DATA PROVIDED
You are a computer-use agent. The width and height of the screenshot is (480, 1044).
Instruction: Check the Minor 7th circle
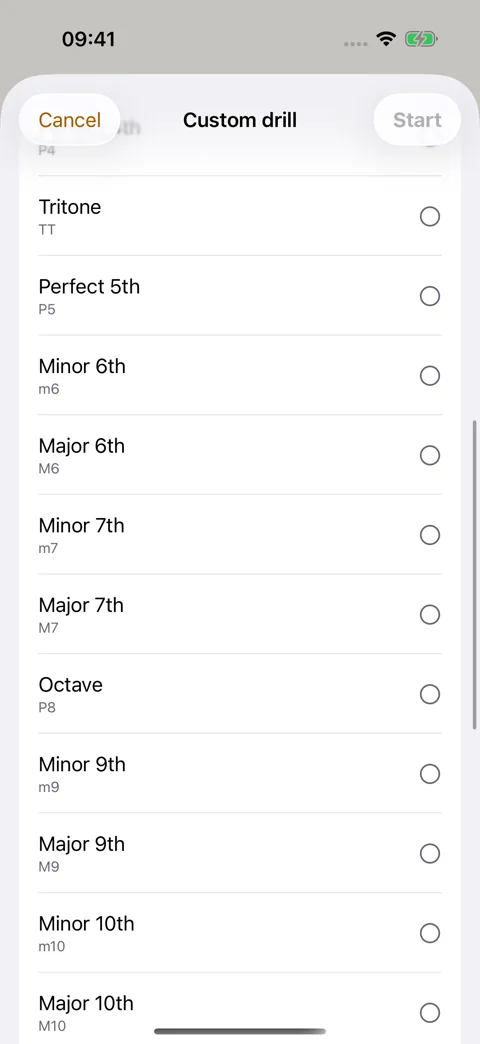click(430, 535)
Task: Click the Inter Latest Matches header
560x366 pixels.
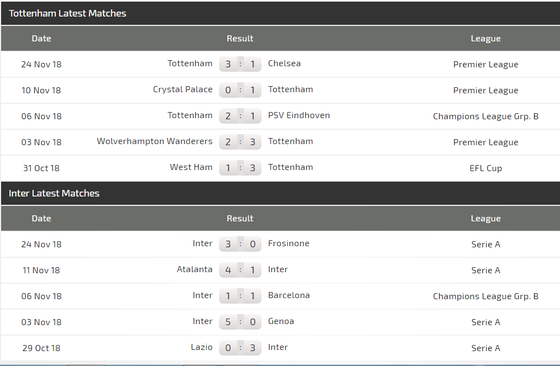Action: 54,193
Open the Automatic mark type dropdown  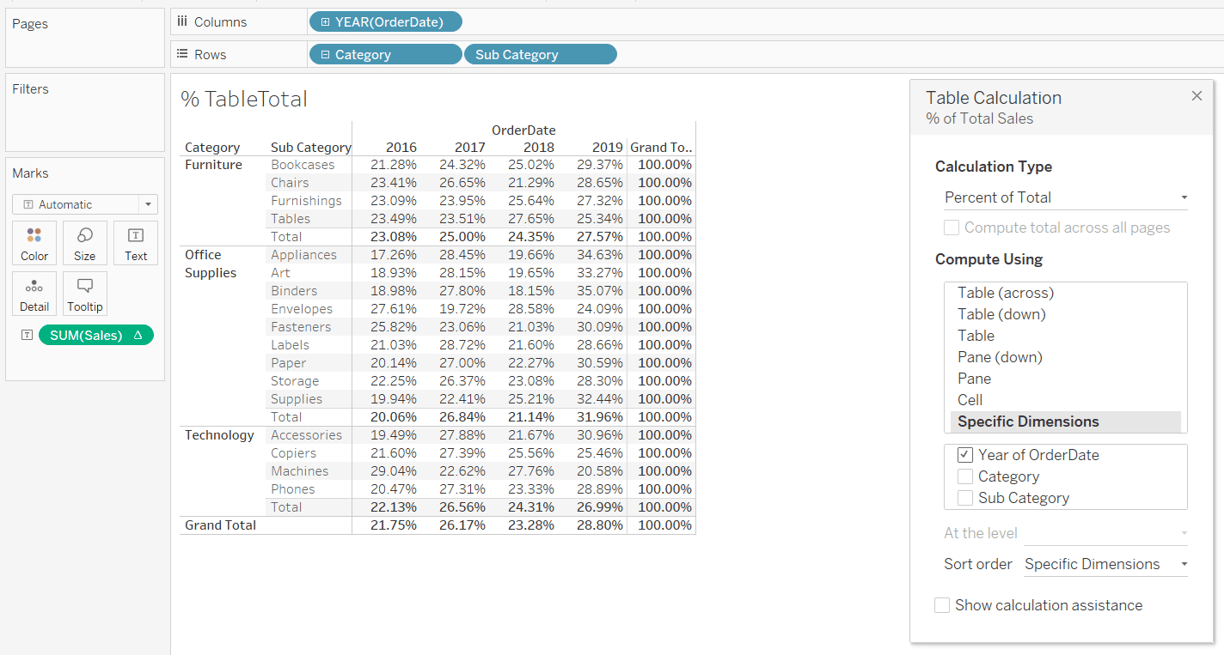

TASK PROMPT
Give the entries above again in full and exactly, but not the pictures.

YOUR RESPONSE
You are a computer-use agent. The width and height of the screenshot is (480, 1044).
Instruction: Check the Minor 7th circle
click(430, 535)
Task: Click the Inter Latest Matches header
560x366 pixels.
Action: 54,193
Open the Automatic mark type dropdown  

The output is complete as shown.